## WHAT THIS TASK INVOLVES
Write out again the rows starting with the line with "The image size is (442, 377)." and going on through the line with "the lower red". Replace "button" with "control", change nothing else, and leave the pictures out.

## MATERIAL TO PROCESS
---------------

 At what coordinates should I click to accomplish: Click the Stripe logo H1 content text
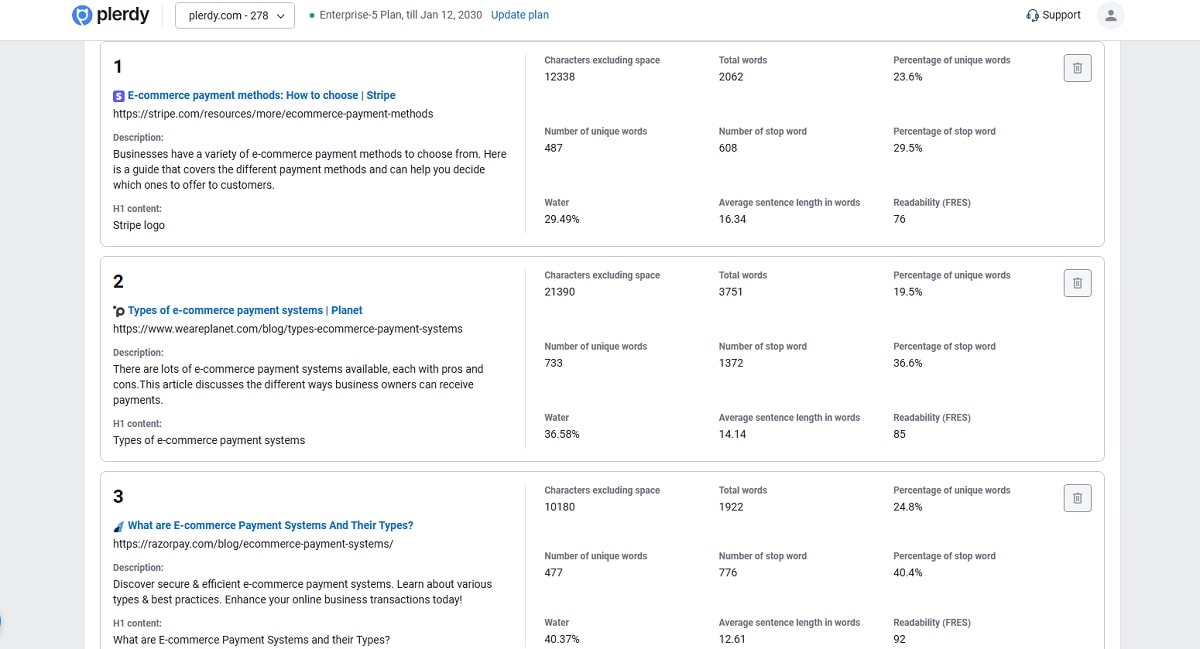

---------------

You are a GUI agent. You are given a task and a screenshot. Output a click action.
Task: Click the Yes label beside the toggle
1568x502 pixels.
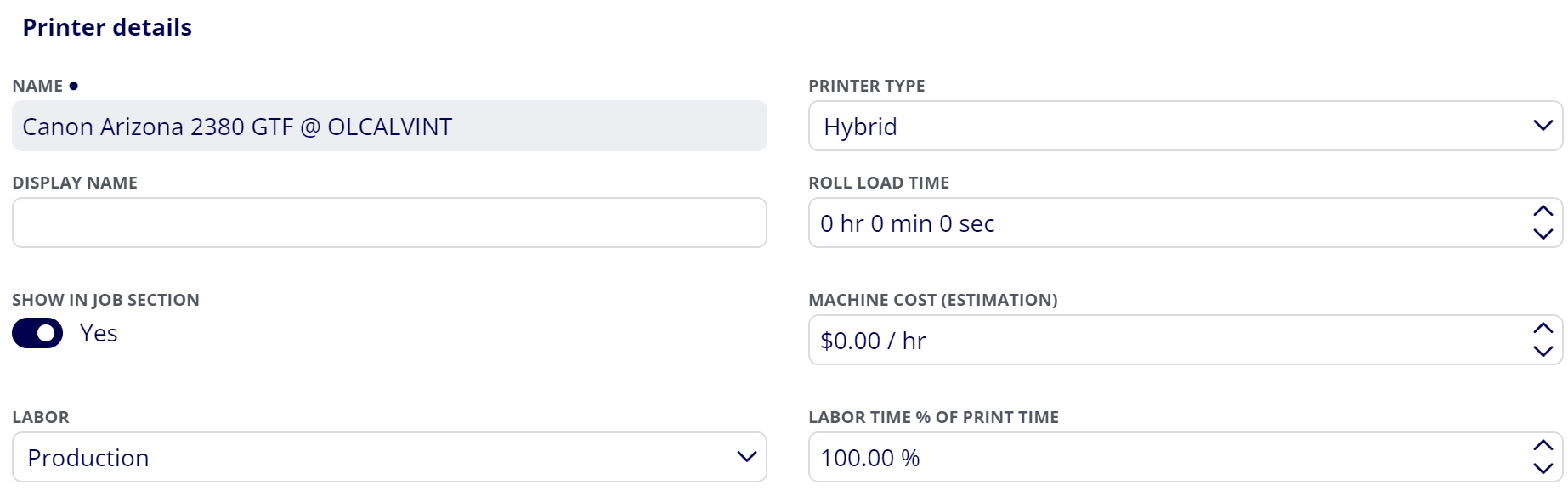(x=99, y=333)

---------------

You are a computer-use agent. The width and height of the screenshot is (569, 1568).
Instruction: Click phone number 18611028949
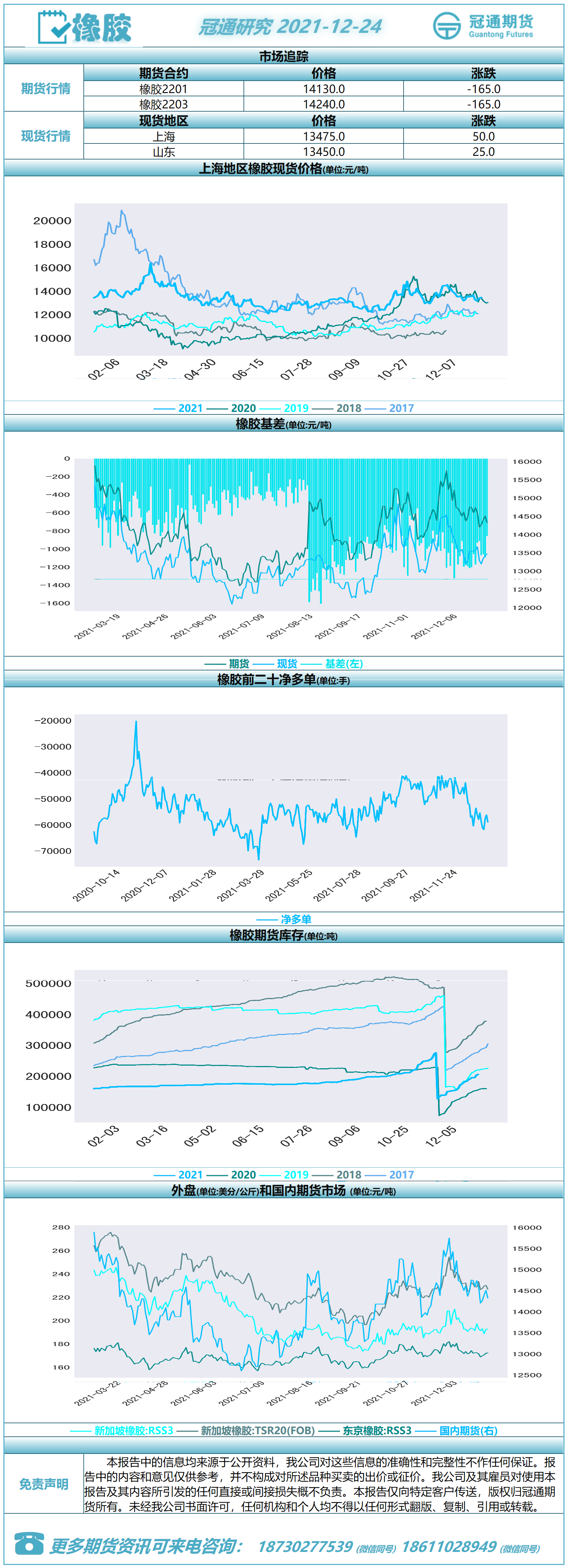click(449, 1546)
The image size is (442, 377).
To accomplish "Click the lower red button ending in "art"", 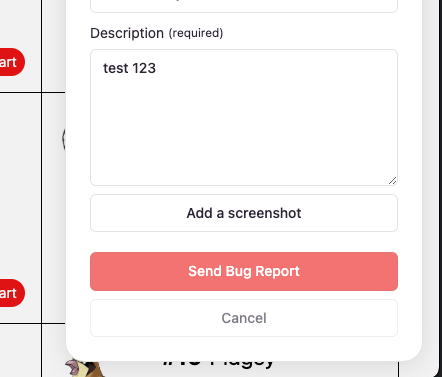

---------------

## EXERCISE SOLUTION
The image size is (442, 377).
To accomplish "Click the lower red control ending in "art"", 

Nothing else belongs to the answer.